You can exercise many of these rights directly in the product—for example by updating your profile, changing visibility settings, exporting data or deleting items. If you need additional assistance, contact us using the details below.

Your controls and choices

From the Account and Items pages, you can manage what you store and how it is shared:

  • Adjust whether an item is private or public, and control visibility at the attribute level where supported by your plan.
  • Add, update or delete items, attributes, templates and attachments at any time.
  • Delete your account, which will remove your items, templates, attachments and user preferences from the active service after a short processing period.

Security

We implement technical and organisational measures designed to protect personal data against accidental or unlawful destruction, loss, alteration, unauthorised disclosure or access.
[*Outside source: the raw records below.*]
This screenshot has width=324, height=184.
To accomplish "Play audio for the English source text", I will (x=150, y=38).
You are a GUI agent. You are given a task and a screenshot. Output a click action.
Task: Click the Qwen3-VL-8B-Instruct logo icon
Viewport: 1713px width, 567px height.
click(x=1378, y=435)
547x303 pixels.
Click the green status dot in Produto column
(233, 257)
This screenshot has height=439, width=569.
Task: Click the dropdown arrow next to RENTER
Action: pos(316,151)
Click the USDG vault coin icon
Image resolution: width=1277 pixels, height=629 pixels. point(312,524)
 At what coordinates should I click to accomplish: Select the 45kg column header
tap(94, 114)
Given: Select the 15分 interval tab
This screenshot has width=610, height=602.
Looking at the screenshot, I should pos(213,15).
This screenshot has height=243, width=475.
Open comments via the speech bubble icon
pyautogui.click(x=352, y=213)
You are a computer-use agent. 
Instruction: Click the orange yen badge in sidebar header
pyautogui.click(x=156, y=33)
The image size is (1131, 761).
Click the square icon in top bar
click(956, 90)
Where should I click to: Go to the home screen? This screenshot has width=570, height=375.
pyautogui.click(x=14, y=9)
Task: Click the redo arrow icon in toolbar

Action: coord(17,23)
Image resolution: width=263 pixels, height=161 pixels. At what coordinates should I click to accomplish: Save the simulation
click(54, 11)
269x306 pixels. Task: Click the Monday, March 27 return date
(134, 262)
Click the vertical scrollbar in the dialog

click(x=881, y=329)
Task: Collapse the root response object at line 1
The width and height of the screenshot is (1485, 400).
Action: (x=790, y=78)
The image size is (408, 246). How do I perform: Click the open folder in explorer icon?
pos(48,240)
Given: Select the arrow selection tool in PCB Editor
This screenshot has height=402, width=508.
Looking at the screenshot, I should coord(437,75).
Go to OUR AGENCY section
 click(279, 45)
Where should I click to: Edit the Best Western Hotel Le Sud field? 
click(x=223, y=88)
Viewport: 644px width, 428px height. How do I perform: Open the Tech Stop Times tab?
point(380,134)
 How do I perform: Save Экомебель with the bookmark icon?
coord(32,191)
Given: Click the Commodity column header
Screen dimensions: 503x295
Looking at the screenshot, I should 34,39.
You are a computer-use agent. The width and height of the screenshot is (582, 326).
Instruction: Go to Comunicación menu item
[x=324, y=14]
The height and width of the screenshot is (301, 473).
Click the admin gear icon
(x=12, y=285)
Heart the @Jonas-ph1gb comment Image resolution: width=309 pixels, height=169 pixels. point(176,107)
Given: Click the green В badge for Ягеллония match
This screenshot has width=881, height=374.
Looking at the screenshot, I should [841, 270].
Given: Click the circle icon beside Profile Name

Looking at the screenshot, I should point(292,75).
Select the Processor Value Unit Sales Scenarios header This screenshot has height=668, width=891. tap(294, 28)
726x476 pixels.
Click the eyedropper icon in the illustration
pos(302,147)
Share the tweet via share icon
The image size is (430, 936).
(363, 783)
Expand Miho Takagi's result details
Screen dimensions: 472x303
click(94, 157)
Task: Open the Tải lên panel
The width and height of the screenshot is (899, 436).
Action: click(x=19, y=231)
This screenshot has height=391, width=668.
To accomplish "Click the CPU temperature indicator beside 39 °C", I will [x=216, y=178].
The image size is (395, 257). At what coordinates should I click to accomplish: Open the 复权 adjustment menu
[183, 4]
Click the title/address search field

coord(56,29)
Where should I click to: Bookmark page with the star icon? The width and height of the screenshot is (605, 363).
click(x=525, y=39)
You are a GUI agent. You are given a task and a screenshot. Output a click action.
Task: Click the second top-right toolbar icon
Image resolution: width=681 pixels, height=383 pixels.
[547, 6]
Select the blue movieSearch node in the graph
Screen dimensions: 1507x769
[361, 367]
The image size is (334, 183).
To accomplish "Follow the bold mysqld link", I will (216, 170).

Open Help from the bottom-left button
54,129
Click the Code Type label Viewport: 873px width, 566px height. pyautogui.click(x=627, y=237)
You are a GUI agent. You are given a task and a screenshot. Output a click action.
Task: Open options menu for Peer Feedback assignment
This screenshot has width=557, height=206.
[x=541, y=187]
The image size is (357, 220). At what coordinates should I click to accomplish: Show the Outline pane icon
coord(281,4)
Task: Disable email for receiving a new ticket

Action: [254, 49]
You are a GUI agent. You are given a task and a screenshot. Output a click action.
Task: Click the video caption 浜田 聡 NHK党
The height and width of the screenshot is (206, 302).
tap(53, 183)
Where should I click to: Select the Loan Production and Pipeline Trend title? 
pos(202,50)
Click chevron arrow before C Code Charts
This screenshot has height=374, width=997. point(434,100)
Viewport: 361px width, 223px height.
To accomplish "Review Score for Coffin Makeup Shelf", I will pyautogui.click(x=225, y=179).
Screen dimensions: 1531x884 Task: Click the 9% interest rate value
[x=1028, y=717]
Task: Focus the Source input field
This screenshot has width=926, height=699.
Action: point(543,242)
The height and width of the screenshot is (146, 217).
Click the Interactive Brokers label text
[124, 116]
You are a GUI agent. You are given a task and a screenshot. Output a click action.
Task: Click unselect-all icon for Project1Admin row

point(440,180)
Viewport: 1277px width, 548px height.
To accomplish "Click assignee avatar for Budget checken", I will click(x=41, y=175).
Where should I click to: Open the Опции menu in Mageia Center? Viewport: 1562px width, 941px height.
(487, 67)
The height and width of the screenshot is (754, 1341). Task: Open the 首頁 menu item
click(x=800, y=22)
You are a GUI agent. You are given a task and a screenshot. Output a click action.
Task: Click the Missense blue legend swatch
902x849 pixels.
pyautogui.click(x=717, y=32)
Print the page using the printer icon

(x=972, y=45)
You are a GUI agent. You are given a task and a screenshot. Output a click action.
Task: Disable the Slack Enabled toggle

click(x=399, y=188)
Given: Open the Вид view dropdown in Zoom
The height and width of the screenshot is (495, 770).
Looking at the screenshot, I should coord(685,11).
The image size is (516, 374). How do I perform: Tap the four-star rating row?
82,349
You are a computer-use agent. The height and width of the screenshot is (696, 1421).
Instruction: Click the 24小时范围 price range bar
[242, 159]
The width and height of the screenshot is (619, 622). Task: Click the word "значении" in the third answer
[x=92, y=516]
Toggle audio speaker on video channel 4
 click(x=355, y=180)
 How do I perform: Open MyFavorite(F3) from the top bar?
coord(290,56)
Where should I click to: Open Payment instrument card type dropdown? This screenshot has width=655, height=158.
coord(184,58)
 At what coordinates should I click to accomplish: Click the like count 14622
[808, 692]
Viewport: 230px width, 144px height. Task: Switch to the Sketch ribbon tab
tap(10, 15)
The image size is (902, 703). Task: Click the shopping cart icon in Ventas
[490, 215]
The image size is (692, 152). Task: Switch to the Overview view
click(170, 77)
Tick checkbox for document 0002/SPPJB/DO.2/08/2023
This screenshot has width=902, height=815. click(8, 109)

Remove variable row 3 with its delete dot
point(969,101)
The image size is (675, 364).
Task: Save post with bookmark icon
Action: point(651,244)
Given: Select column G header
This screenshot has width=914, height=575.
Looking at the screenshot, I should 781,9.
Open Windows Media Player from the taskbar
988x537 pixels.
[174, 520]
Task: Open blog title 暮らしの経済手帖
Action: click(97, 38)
These measures include access controls, encryption in transit, least-privilege practices, monitoring and regular review of our infrastructure and application behaviour. No online service can guarantee absolute security, but we work continuously to improve our defences.

Children's data

Katila is not directed at children and is intended for use by adults and organisations. We do not knowingly collect personal data from children. If you believe that a child has provided us with personal data, please contact us so we can take appropriate action.

Contact and complaints

If you have questions about this Privacy Notice or how we handle personal data, you can contact us at support@katila.ai. If you are located in the EEA or UK and believe that our processing of your personal data infringes applicable law, you also have the right to lodge a complaint with your local data protection authority.

Changes to this notice

We may update this Privacy Notice from time to time to reflect changes in our service, legal requirements or best practices. When we make material changes, we will update the "Last updated" date above and, where appropriate, provide additional notice within the product. Your continued use of Katila after an update means you accept the revised notice.